The numbers BAME
The latest admissions figures show that slow progress is being made in the representation of BAME populations in higher education. One fifth of Oxford’s new students are not just students, but students of colour. This 22.1% (up from 14.5%) represents an increase of 50%.
In the wider university community, BAME students now represent 26.2% of the student body. And already, white supremacists and their allies are up in arms to complain that things have gone Too Far. As our readership will appreciate, this kind of insensitive, privileged attitude represents nothing less than discriminatory violence against black and minority ethnic student bodies.
Aggressions, microaggressions, and statistics
Indeed, merely examining the facts of the matter would lead one to conclude that representation has, at last, been reached. And even exceeded. BAME communities, despite being just 13% of the population in the 2011 UK census, are overrepresented at a rate of around 2:1 on university campuses. After adjusting for youth and growing population, we estimate BAME are 18% of 18-21 year olds in 2020, meaning over-representation is around 20%
But as dedicated followers of the Institute will know, the facts don’t tell the whole story. While it may appear that the number of Non-white students in the UK currently far outstrips proportional representation, we must reckon with a history of colonialism, slavery, racism, white supremacy, and the Othering of marginalised groups. This demands some degree of fractional restitution for past wrongs.
Equity release
The Institute prides itself on its commitment to an equitable world. We therefore follow the dictum that any action which promotes equity should be considered in a positive light. Given past racial and cultural injustices perpetrated by the colonial system of subjugation and oppression of peoples of colour, it must be concluded that what appears to represent a vast overrepresentation, when adjusted to take account of current equity and past inequity, in fact represents a continued underrepresentation.
A calculated solution to incalculable injustices
Until recently, the diversity of underrepresented and marginalised communities – and the diversity of the abuses perpetrated upon them and their bodies by white violence – was such that it would be impossible to fully catalogue past wrongs which can only be atoned for through restorative admissions and equity-development programmes.
Thanks to advances in big data analytics and machine learning, however, the Institute is now able to unveil a fully comprehensive algorithm for the calculation of specific weighted representation of minority communities in the education system. Our analysis is not only multivariate, but also non-linear.
Of colouring outside the lines
Although proprietary, the model draws on data gathered from numerous sources – both public domain, and from the Institute’s own primary research into shared healing initiatives.
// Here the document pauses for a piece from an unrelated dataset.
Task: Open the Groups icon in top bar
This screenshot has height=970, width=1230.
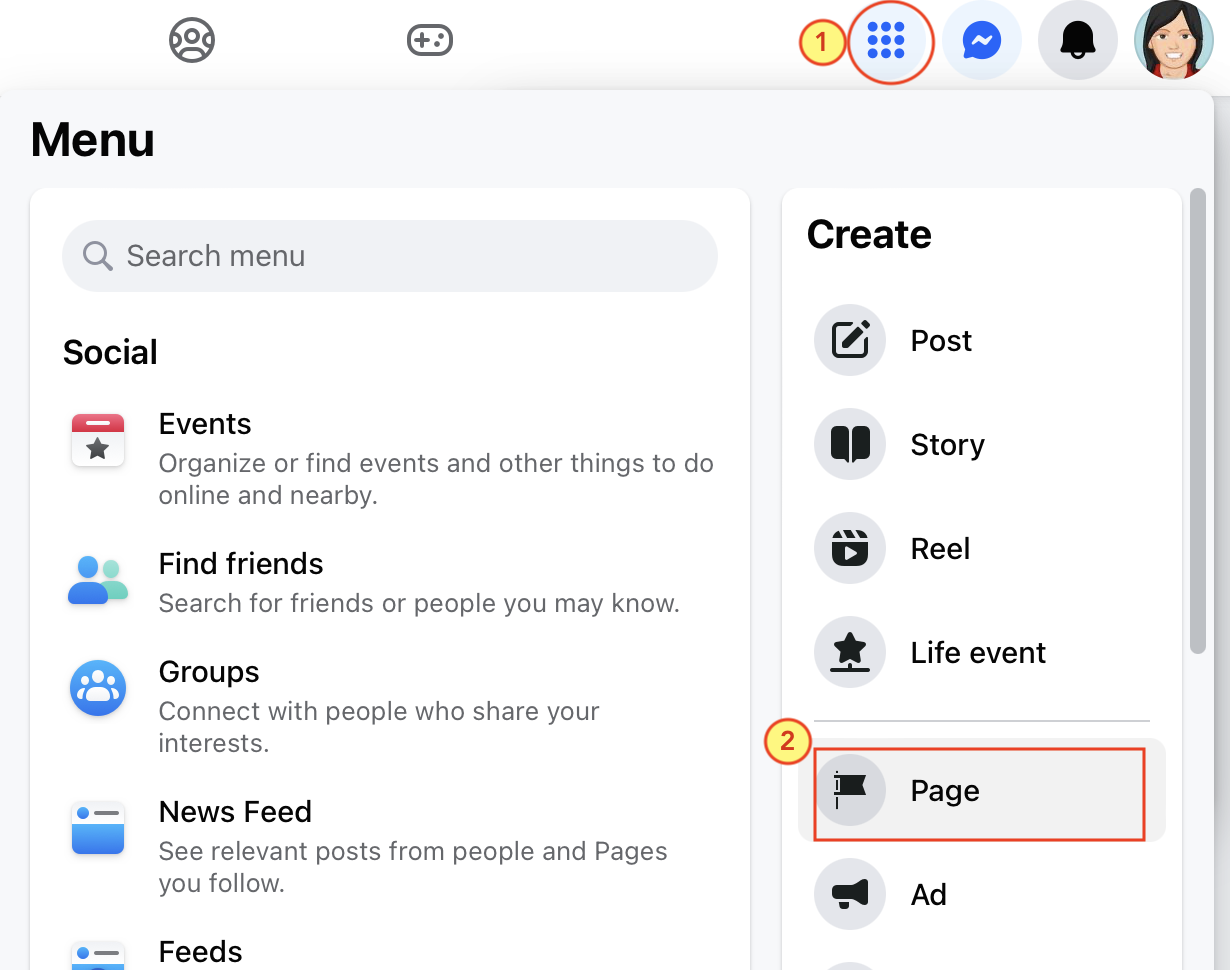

We’ve adopted a polydimensional approach, considering both the more notorious injustices and the impacts of ongoing daily microaggressions. Accounting for such atrocities as the continuing legacy of slavery, the pernicious effects of Rwandan genocide denial on the Twa and Tutsi communities, and the overrepresentation of people of colour in prison populations. We at the Institute don’t believe in perpetuating racist stereotypes, and will therefore not quote crime statistics here, nor will we link to the Office of National Statistics. Feelings do not care about your facts.
Minority Report
Although facts don’t tell the whole story, we can and should use facts in our corrective efforts. After defunding the police, the only way we can fix the systematic overrepresentation of minorities in criminality is via education. Not equality-opportunity education, but education that is affirmatively and correctively applied.
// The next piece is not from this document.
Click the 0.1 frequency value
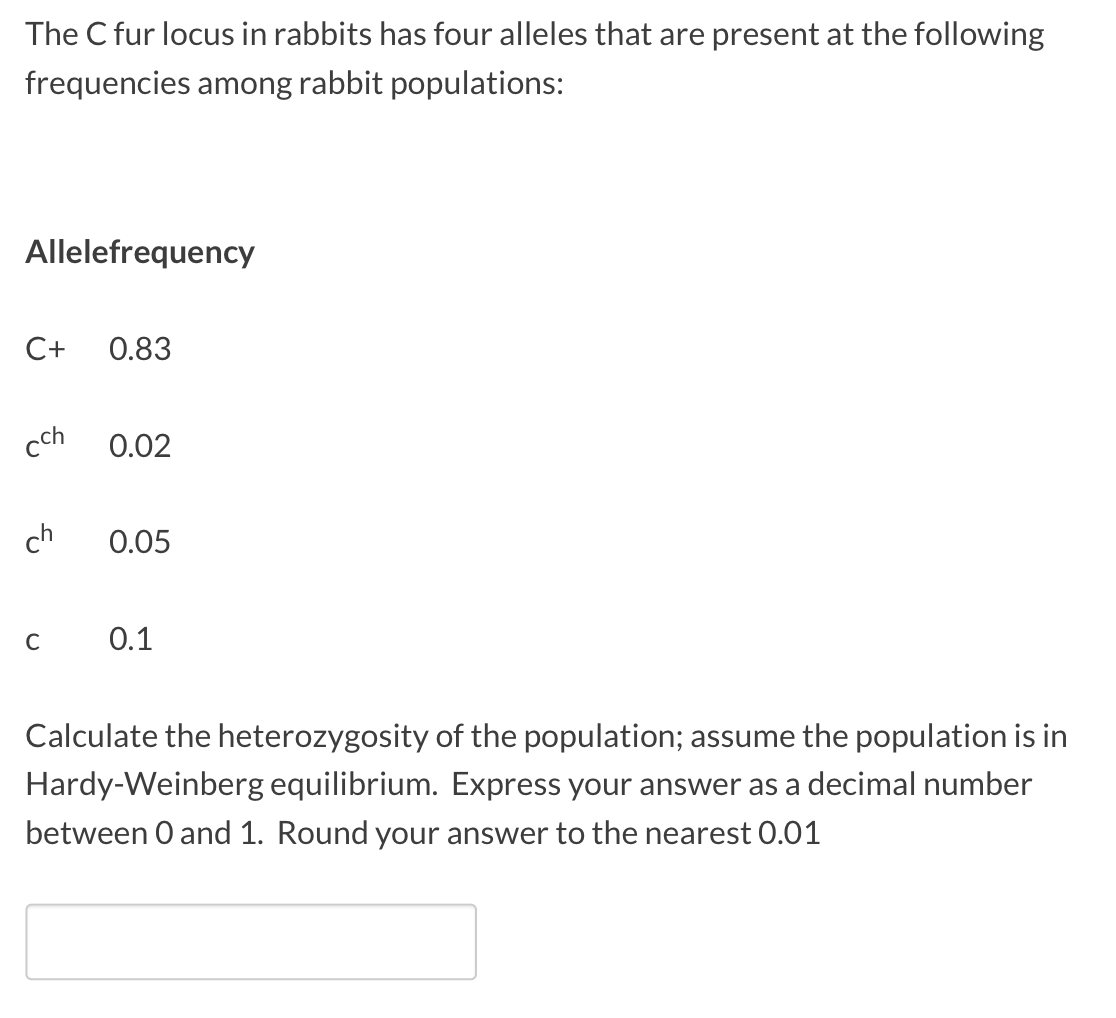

The current system causes minorities to be overrepresented in crime, and underrepresented in prestigious schooling. This needs to be reversed, and the reversal needs to be radical. We want the percentage of our taught minorities to be taught in university to exceed 60%. We live in a society where we aim for R0<1. Let us aim for “our-taught” > 1.66.
The foundations underlying the derivation of this heuristic are not as important as its intended consequences: the liberation of certain demographics via the vector of education.
Towards an eventual remedy
But it is not simply a matter of reaching the above threshold and declaring racism over. Once the corrective level of representation is attained for the population as a whole, it should be stratified by age. Thereafter, it should be further stratified by gender, which will be more complex given that gender is a continuous variable and not merely a binary categorisation.
This solution is just one drop in the ocean and a very small gesture towards the vital quest of racial healing and togetherness for all those who are of Colour.
We do not think the above is enough to address hundreds of years of historic injustices against Bodies of Colour, but we hope it is enough to trigger the facilitation of a dialogue.